▶ [Your objective]: Provide an exact transcription of all the records.

▶ [Records supplied]:
· · · · · · ·

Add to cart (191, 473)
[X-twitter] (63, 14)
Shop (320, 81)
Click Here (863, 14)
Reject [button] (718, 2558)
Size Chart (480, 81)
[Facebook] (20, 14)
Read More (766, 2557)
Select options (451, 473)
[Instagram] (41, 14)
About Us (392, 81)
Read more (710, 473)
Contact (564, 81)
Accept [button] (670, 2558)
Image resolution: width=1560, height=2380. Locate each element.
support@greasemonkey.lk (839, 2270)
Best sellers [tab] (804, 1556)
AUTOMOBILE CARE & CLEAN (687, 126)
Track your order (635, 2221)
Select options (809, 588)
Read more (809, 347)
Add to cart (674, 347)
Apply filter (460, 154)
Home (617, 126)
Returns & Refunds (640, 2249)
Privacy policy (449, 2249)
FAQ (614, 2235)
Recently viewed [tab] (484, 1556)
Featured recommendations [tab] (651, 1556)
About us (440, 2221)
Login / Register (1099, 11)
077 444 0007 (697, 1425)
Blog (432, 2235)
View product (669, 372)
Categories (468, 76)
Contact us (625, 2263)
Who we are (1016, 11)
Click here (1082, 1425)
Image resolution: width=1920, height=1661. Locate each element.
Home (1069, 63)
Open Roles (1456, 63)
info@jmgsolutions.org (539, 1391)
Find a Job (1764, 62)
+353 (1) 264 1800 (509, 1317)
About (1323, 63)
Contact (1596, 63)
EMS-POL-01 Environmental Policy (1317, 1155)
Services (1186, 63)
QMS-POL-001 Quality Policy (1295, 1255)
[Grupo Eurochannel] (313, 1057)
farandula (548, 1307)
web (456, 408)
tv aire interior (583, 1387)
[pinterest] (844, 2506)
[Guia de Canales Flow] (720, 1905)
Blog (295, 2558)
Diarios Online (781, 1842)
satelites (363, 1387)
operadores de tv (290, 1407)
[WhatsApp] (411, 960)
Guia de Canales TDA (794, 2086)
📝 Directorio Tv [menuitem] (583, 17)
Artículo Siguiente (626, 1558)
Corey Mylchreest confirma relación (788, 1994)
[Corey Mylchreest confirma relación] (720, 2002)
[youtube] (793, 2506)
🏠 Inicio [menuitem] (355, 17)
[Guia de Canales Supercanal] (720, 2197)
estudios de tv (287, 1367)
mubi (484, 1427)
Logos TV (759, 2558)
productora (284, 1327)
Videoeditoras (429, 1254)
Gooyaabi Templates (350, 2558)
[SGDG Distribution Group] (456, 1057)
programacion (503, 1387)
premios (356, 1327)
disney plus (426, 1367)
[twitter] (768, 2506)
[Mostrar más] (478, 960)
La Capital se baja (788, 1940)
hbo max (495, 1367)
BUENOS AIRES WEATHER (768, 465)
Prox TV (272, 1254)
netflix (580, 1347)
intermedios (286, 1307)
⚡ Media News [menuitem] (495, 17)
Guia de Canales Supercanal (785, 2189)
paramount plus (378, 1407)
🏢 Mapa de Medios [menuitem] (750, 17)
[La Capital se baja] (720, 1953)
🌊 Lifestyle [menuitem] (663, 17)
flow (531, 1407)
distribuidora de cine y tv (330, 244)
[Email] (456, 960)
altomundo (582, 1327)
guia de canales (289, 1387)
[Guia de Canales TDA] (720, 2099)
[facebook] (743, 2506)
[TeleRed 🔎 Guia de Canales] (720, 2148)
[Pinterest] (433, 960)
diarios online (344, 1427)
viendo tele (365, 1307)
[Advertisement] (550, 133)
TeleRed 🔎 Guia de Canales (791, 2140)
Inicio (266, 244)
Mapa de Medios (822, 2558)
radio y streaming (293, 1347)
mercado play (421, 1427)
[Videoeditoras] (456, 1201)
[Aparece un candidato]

· · · · · · ·

▶ [Result]:
Add to cart (191, 473)
[X-twitter] (63, 14)
Shop (320, 81)
Click Here (863, 14)
Reject [button] (718, 2558)
Size Chart (480, 81)
[Facebook] (20, 14)
Read More (766, 2557)
Select options (451, 473)
[Instagram] (41, 14)
About Us (392, 81)
Read more (710, 473)
Contact (564, 81)
Accept [button] (670, 2558)
Image resolution: width=1560, height=2380. Locate each element.
support@greasemonkey.lk (839, 2270)
Best sellers [tab] (804, 1556)
AUTOMOBILE CARE & CLEAN (687, 126)
Track your order (635, 2221)
Select options (809, 588)
Read more (809, 347)
Add to cart (674, 347)
Apply filter (460, 154)
Home (617, 126)
Returns & Refunds (640, 2249)
Privacy policy (449, 2249)
FAQ (614, 2235)
Recently viewed [tab] (484, 1556)
Featured recommendations [tab] (651, 1556)
About us (440, 2221)
Login / Register (1099, 11)
077 444 0007 (697, 1425)
Blog (432, 2235)
View product (669, 372)
Categories (468, 76)
Contact us (625, 2263)
Who we are (1016, 11)
Click here (1082, 1425)
Image resolution: width=1920, height=1661. Locate each element.
Home (1069, 63)
Open Roles (1456, 63)
info@jmgsolutions.org (539, 1391)
Find a Job (1764, 62)
+353 (1) 264 1800 (509, 1317)
About (1323, 63)
Contact (1596, 63)
EMS-POL-01 Environmental Policy (1317, 1155)
Services (1186, 63)
QMS-POL-001 Quality Policy (1295, 1255)
[Grupo Eurochannel] (313, 1057)
farandula (548, 1307)
web (456, 408)
tv aire interior (583, 1387)
[pinterest] (844, 2506)
[Guia de Canales Flow] (720, 1905)
Blog (295, 2558)
Diarios Online (781, 1842)
satelites (363, 1387)
operadores de tv (290, 1407)
[WhatsApp] (411, 960)
Guia de Canales TDA (794, 2086)
📝 Directorio Tv [menuitem] (583, 17)
Artículo Siguiente (626, 1558)
Corey Mylchreest confirma relación (788, 1994)
[Corey Mylchreest confirma relación] (720, 2002)
[youtube] (793, 2506)
🏠 Inicio [menuitem] (355, 17)
[Guia de Canales Supercanal] (720, 2197)
estudios de tv (287, 1367)
mubi (484, 1427)
Logos TV (759, 2558)
productora (284, 1327)
Videoeditoras (429, 1254)
Gooyaabi Templates (350, 2558)
[SGDG Distribution Group] (456, 1057)
programacion (503, 1387)
premios (356, 1327)
disney plus (426, 1367)
[twitter] (768, 2506)
[Mostrar más] (478, 960)
La Capital se baja (788, 1940)
hbo max (495, 1367)
BUENOS AIRES WEATHER (768, 465)
Prox TV (272, 1254)
netflix (580, 1347)
intermedios (286, 1307)
⚡ Media News [menuitem] (495, 17)
Guia de Canales Supercanal (785, 2189)
paramount plus (378, 1407)
🏢 Mapa de Medios [menuitem] (750, 17)
[La Capital se baja] (720, 1953)
🌊 Lifestyle [menuitem] (663, 17)
flow (531, 1407)
distribuidora de cine y tv (330, 244)
[Email] (456, 960)
altomundo (582, 1327)
guia de canales (289, 1387)
[Guia de Canales TDA] (720, 2099)
[facebook] (743, 2506)
[TeleRed 🔎 Guia de Canales] (720, 2148)
[Pinterest] (433, 960)
diarios online (344, 1427)
viendo tele (365, 1307)
[Advertisement] (550, 133)
TeleRed 🔎 Guia de Canales (791, 2140)
Inicio (266, 244)
Mapa de Medios (822, 2558)
radio y streaming (293, 1347)
mercado play (421, 1427)
[Videoeditoras] (456, 1201)
[Aparece un candidato]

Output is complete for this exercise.